*The request*: Convert the items in the stretch from the line containing "Task: Toggle the Camera off" through the line containing "Looking at the screenshot, I should point(181,266)." into a JSON list of strings, with one string per line and blank lines omitted. Include only those lines.
◇ ◇ ◇
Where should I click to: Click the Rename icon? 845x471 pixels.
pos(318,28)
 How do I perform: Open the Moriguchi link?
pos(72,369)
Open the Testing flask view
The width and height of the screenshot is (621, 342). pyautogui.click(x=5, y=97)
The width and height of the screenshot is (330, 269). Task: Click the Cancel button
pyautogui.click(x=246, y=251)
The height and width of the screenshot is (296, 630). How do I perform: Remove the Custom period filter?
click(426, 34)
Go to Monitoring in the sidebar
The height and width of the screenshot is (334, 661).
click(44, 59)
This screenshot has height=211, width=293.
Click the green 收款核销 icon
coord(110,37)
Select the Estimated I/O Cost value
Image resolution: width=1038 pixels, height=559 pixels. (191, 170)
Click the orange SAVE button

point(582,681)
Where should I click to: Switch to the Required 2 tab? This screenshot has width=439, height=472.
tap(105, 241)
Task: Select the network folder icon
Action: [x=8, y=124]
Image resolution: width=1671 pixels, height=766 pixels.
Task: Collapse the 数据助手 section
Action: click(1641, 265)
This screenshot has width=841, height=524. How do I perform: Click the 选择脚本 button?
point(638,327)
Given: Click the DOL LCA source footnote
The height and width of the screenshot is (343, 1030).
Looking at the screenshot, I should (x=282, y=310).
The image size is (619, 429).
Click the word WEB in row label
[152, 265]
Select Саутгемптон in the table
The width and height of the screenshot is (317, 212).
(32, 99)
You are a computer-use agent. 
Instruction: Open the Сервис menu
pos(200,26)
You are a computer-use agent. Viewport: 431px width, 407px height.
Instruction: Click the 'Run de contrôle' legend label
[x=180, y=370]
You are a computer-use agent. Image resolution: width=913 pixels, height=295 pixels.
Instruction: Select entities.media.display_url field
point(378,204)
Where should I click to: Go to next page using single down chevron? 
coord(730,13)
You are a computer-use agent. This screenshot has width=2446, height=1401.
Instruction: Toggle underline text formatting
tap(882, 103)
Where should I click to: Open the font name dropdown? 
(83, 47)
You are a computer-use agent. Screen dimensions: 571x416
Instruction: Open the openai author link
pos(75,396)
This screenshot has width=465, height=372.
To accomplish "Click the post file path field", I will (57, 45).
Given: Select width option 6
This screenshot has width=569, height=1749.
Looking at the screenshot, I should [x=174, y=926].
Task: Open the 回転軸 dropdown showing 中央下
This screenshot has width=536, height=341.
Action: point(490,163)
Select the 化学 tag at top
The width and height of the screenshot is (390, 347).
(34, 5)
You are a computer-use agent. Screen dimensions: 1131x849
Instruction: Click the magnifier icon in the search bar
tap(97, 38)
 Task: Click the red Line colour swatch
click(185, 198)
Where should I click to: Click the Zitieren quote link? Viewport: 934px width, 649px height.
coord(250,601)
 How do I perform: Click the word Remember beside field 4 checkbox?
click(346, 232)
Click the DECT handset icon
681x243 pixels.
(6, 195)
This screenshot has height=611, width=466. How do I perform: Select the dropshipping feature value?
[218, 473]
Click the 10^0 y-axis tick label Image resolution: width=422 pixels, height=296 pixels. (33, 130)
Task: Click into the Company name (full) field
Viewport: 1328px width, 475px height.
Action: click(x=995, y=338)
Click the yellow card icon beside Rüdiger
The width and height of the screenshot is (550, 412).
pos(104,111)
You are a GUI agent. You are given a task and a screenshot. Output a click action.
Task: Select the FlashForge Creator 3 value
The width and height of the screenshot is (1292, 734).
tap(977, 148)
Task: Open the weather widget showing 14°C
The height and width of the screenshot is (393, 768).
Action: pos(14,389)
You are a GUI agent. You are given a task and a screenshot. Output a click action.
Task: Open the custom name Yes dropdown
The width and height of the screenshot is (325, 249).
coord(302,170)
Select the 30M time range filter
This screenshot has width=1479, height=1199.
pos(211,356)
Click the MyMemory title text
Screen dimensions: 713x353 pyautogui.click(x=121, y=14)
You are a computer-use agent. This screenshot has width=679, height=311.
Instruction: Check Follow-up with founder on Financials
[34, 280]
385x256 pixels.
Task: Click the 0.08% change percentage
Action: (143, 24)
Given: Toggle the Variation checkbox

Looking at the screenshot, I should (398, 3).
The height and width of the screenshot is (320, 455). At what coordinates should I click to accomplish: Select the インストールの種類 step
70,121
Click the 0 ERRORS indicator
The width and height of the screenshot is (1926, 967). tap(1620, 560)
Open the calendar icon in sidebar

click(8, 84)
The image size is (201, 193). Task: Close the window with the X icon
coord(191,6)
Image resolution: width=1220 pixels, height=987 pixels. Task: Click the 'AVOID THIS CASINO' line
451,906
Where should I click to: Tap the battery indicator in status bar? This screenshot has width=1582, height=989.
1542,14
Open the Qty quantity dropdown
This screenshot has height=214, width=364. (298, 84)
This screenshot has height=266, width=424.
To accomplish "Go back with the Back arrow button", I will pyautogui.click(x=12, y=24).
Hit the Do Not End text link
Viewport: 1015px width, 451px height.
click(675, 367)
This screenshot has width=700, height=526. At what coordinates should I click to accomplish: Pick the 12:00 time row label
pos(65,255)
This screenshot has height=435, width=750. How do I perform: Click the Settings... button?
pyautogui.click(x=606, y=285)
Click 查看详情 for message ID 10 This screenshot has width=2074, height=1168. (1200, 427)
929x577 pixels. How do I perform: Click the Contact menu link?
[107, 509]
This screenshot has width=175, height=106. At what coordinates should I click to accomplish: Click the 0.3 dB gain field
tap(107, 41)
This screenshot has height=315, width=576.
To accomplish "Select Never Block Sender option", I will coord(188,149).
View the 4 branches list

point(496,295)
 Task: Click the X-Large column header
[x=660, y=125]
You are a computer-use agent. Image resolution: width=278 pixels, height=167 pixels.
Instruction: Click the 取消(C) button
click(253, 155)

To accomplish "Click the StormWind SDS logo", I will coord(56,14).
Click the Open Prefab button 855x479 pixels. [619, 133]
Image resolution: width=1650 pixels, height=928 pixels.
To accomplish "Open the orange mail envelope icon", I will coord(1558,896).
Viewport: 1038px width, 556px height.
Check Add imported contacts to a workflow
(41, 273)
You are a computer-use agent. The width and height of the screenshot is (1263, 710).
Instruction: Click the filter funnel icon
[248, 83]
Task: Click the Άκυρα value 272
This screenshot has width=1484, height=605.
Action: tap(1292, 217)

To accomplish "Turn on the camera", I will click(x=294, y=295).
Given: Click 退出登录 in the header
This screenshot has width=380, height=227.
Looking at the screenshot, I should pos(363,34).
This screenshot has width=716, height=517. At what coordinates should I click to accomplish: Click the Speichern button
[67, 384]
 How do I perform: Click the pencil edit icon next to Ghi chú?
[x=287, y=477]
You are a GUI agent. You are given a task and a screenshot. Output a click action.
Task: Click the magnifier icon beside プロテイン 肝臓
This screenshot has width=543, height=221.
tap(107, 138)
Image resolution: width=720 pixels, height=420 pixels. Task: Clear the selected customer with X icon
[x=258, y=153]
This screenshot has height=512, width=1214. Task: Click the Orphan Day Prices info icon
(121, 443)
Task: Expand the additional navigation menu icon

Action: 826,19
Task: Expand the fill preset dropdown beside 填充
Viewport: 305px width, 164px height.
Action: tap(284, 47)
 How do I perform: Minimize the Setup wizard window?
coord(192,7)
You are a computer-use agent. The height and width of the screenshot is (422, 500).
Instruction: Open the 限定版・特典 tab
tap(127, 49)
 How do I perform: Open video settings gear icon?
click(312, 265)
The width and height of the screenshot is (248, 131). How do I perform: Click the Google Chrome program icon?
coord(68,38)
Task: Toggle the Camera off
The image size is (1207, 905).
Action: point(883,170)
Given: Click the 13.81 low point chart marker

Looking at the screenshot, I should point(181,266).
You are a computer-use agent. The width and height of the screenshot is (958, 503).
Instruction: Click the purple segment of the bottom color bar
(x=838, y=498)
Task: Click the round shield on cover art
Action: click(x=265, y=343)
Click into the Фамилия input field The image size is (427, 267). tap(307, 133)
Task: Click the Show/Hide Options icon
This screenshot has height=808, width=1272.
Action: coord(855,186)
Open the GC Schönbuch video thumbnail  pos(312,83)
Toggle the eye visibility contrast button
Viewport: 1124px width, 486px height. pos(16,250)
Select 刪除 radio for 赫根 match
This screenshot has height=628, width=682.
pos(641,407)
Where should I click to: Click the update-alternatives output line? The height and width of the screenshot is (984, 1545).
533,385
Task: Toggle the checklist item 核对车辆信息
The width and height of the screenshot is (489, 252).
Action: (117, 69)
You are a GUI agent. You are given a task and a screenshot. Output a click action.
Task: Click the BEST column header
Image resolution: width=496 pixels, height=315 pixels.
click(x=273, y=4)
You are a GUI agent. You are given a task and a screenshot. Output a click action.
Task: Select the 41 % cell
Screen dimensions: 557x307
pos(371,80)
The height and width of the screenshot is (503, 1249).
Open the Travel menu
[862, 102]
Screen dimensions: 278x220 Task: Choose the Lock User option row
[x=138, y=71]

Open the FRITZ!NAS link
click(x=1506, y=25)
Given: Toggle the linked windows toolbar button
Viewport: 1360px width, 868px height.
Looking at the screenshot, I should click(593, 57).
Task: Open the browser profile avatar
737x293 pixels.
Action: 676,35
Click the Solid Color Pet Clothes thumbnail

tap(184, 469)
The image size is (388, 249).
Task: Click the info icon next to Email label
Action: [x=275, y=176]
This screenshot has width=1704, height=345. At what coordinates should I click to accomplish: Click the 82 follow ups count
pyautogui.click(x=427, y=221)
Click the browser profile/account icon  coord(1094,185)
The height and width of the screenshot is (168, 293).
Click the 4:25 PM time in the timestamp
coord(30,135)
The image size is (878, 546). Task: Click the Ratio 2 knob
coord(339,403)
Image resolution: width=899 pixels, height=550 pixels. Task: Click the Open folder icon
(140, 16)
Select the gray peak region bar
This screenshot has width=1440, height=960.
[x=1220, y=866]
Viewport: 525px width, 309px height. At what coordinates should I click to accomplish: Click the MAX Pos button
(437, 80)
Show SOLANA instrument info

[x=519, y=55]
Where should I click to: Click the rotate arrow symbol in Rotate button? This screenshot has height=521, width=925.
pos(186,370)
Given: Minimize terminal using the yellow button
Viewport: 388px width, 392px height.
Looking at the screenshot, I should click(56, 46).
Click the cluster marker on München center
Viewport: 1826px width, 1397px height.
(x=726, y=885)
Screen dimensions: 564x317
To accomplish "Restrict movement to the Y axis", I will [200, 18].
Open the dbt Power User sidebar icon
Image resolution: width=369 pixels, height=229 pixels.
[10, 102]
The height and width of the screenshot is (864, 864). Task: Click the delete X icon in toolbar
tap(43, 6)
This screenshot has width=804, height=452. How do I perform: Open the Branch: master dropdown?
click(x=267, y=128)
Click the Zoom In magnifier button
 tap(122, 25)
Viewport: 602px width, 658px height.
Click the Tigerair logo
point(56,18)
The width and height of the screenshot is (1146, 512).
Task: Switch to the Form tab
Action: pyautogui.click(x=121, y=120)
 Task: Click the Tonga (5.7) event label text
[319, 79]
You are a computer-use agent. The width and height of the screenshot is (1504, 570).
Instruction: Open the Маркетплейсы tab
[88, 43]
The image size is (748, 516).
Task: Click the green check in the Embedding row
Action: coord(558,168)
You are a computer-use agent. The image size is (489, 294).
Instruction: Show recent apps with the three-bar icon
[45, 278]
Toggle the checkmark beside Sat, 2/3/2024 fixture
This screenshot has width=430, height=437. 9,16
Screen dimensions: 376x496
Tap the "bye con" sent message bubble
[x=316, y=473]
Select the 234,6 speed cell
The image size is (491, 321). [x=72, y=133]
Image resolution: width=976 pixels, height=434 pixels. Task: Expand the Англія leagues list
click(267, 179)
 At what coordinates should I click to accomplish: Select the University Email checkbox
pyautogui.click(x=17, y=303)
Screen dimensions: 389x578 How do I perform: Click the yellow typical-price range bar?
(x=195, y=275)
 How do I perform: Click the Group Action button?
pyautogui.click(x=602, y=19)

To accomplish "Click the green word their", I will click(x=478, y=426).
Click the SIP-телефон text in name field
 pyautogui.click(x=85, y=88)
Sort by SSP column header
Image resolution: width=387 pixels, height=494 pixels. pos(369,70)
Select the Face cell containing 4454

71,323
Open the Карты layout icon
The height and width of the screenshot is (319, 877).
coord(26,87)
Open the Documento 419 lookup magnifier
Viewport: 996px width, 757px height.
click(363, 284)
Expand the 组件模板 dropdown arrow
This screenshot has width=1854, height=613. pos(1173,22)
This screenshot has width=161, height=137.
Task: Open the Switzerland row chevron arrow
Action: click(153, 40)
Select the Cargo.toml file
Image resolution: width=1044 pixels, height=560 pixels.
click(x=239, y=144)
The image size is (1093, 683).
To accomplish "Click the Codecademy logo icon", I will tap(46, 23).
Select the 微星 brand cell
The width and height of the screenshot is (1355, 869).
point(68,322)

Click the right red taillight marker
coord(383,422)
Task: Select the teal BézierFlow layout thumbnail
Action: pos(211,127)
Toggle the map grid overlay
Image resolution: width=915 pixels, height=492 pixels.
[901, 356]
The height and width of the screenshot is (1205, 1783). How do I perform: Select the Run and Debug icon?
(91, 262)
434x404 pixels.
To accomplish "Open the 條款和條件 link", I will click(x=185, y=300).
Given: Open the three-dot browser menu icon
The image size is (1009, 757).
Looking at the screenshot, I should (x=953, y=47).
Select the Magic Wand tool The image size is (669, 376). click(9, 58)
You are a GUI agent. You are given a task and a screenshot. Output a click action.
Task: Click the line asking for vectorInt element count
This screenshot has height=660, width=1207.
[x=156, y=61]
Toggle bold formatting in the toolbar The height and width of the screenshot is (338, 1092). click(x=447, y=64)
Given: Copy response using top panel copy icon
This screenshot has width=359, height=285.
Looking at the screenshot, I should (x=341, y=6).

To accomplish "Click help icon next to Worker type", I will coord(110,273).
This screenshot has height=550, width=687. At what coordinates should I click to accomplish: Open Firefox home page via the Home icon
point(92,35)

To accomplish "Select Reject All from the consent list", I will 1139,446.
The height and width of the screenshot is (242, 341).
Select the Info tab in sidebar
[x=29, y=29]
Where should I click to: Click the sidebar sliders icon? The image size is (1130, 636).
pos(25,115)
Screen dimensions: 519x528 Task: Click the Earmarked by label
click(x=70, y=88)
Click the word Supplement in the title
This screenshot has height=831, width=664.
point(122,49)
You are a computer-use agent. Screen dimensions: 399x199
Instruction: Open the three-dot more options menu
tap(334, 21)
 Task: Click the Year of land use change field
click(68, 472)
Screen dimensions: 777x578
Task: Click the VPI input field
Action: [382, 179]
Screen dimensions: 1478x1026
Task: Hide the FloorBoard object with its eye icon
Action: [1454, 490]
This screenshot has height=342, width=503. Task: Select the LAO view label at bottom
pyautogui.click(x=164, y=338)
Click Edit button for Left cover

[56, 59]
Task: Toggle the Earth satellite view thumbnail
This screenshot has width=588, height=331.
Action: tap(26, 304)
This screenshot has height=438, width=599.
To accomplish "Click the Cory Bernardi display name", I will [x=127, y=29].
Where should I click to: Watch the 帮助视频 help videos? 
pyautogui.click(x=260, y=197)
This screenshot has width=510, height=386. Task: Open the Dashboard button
◇ ◇ ◇
*Task result*:
[
  "Task: Toggle the Camera off",
  "The image size is (1207, 905).",
  "Action: point(883,170)",
  "Given: Click the 13.81 low point chart marker",
  "Looking at the screenshot, I should point(181,266)."
]